* Exercise: When you reach the line that contains "Copyright (30, 2521)" in the entries below, begin returning lines exactly as written and continue through the last one.

* Data section:

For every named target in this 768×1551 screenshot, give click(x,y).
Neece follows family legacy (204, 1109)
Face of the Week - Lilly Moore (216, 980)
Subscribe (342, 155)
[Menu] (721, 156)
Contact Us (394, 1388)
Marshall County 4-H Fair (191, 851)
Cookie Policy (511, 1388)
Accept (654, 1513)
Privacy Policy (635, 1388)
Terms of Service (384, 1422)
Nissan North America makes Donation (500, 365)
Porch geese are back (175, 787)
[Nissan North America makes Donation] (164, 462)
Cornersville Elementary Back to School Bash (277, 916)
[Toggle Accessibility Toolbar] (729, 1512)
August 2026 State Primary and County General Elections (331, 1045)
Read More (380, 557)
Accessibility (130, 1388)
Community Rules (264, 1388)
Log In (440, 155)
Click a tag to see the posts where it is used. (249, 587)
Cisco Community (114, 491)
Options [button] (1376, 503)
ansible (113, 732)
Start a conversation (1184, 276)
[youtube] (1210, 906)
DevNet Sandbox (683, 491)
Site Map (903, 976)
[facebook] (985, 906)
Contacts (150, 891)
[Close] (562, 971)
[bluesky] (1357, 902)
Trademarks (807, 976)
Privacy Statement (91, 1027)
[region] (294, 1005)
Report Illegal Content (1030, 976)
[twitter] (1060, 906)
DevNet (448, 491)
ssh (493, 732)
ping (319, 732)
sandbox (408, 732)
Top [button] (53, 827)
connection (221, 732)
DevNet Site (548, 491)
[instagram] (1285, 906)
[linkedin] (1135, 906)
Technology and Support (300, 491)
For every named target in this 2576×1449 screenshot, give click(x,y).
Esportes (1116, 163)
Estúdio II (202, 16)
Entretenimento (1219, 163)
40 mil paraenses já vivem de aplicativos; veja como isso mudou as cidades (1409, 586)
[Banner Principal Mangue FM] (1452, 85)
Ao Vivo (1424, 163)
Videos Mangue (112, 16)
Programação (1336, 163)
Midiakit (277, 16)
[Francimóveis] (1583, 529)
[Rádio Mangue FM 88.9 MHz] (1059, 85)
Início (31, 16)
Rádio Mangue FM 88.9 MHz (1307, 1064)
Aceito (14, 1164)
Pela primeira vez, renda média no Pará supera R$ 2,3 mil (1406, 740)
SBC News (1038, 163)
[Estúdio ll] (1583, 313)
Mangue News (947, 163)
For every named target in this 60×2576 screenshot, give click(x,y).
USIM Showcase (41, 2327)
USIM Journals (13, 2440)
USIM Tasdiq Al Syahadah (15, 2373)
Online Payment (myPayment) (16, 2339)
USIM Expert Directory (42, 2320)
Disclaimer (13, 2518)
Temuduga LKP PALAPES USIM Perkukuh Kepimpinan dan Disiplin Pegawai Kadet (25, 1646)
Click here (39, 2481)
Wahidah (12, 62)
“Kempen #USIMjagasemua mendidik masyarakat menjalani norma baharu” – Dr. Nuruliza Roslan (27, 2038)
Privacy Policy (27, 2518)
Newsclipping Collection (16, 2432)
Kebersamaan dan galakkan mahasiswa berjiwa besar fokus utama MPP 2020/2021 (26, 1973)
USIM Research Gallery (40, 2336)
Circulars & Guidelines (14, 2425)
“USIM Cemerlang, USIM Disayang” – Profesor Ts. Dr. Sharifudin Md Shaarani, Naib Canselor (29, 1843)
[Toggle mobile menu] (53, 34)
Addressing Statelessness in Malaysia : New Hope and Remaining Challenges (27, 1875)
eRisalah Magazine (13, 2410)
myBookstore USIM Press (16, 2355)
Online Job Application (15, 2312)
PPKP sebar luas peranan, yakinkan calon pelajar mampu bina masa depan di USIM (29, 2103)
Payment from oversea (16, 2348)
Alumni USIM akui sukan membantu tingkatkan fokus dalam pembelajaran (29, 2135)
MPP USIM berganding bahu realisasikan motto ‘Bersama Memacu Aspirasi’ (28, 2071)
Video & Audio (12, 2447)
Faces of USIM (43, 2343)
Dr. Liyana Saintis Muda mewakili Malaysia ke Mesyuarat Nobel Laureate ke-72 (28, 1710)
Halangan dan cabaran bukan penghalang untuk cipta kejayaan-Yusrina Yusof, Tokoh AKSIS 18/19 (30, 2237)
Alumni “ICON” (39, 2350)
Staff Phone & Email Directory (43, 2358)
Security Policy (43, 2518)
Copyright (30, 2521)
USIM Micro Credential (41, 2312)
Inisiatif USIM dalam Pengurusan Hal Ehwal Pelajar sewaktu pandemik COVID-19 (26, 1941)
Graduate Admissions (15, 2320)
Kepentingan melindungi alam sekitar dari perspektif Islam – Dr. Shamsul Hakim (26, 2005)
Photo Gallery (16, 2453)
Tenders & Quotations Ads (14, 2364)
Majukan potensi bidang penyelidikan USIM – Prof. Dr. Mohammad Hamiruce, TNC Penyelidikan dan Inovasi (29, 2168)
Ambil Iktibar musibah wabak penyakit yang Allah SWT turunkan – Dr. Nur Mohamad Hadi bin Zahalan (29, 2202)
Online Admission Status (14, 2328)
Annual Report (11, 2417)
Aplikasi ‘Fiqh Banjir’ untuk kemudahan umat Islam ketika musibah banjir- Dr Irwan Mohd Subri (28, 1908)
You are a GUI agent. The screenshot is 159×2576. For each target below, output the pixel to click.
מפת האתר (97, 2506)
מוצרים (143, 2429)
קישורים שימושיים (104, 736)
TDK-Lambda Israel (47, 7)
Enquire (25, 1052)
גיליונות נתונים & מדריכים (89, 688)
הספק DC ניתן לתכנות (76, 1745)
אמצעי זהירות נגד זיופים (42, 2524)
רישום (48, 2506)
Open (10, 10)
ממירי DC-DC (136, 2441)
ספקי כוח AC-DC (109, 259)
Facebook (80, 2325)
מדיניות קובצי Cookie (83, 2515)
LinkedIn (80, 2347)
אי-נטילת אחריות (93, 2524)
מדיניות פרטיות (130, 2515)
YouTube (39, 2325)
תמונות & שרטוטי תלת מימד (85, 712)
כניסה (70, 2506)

* Response to this task:
Copyright (30, 2521)
USIM Micro Credential (41, 2312)
Inisiatif USIM dalam Pengurusan Hal Ehwal Pelajar sewaktu pandemik COVID-19 (26, 1941)
Graduate Admissions (15, 2320)
Kepentingan melindungi alam sekitar dari perspektif Islam – Dr. Shamsul Hakim (26, 2005)
Photo Gallery (16, 2453)
Tenders & Quotations Ads (14, 2364)
Majukan potensi bidang penyelidikan USIM – Prof. Dr. Mohammad Hamiruce, TNC Penyelidikan dan Inovasi (29, 2168)
Ambil Iktibar musibah wabak penyakit yang Allah SWT turunkan – Dr. Nur Mohamad Hadi bin Zahalan (29, 2202)
Online Admission Status (14, 2328)
Annual Report (11, 2417)
Aplikasi ‘Fiqh Banjir’ untuk kemudahan umat Islam ketika musibah banjir- Dr Irwan Mohd Subri (28, 1908)
You are a GUI agent. The screenshot is 159×2576. For each target below, output the pixel to click.
מפת האתר (97, 2506)
מוצרים (143, 2429)
קישורים שימושיים (104, 736)
TDK-Lambda Israel (47, 7)
Enquire (25, 1052)
גיליונות נתונים & מדריכים (89, 688)
הספק DC ניתן לתכנות (76, 1745)
אמצעי זהירות נגד זיופים (42, 2524)
רישום (48, 2506)
Open (10, 10)
ממירי DC-DC (136, 2441)
ספקי כוח AC-DC (109, 259)
Facebook (80, 2325)
מדיניות קובצי Cookie (83, 2515)
LinkedIn (80, 2347)
אי-נטילת אחריות (93, 2524)
מדיניות פרטיות (130, 2515)
YouTube (39, 2325)
תמונות & שרטוטי תלת מימד (85, 712)
כניסה (70, 2506)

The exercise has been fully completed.